The feeling of many people coming and going through my designated room, is all my hearing focused on the the few hours I laid here, on this white little bed with creaked up sheets that would crumble with each movement of my hand.

The area around my cheekbones stung quite vividly when I finally sat up, just once the doctor's and nurse's not so light footsteps left my room and I was, once again, alone in the room of beeps, entrapped silence and painted rays of sun through the blue curtains.

Lying on my back was tricky, considering they required to stitch up a few wounds. I lost a bit of blood, which is why I had been so drastically faint, not three hours ago.

The muscles in my arms ache with the symptoms of a common flu, though I know it's so much more than that, given there's no sniffles but sure bruising at the brim sides of my neck. Though the painkillers swipe the pain at my fracture leg away, as well as my broken finger and bruised facials constructed to pain of a minimum level.

The wounds along the mid line of my back pierce with flashes of the memory they hold, along with the collagen fabricated skin that slowly mars across each line, it takes longer for the skin to repair over.

I feel like a hollow cracked shell, my cheeks are easily sucked in from the lack of food I can stomach and the fact I hadn't eaten for so long. My legs, one fractured and the other, a memory of what used to have the power, the muscles and the strength to walk but, I seem to have grown accustomed to lying down. It's been a good two hours after I'd last awoken, when they'd finished stitching me up and doing what they could to keep me breathing. To keep my vital organs working at a pace purposely to keep me alive but, not the energy to keep me moving. To give me the ability to stand on my own two bloody feet is a struggle for the most impatient.

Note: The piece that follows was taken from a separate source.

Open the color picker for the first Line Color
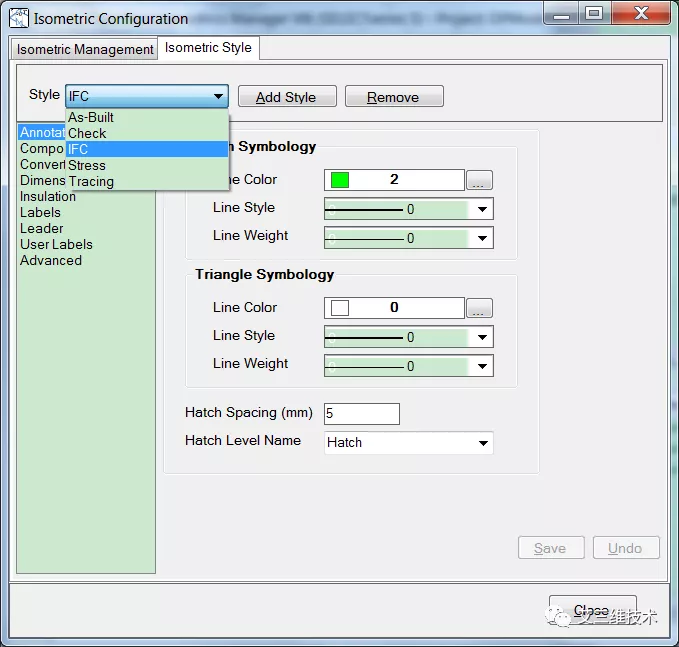This screenshot has width=679, height=647. 480,181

I release a broken sigh, slowly lowering back onto the crisp yet, freakishly comfortable pillows, without the need for pain to accompany my every move. I spend a great deal of a half hour, gazing at that pathetic hospital door in front of me.

My eyes scatter, focusing more clearly when the sounds of scurried screams and barreling yells from several security office attempt to stop the stampede that thunders down the hall. I furrow my eyebrows in confusion, slowly placing the plastic cup of water down on the table beside me and sit up on the pillow. The stampede grows near, much to utter confusion.

I shriek when my door is flown off it's hinges with a glassy eyed, red scrunched and boiled up Stevens pants phenomenally before his dark eyes meet mine and that's when he falls knees first, upright to the floor.

I gasp, "Lord, Stevens!" I attempt to move but a string of shuttering shots shoot up my arm when I attempt to. Sadly, I hadn't said those words aloud, finding it a tough struggle to just allow myself to speak, even though it brought me to far worse conditions, running my mouth to Dark- Lord! I don't even want to think his name nor do I want to remember the blood-thirsty face that came along with it.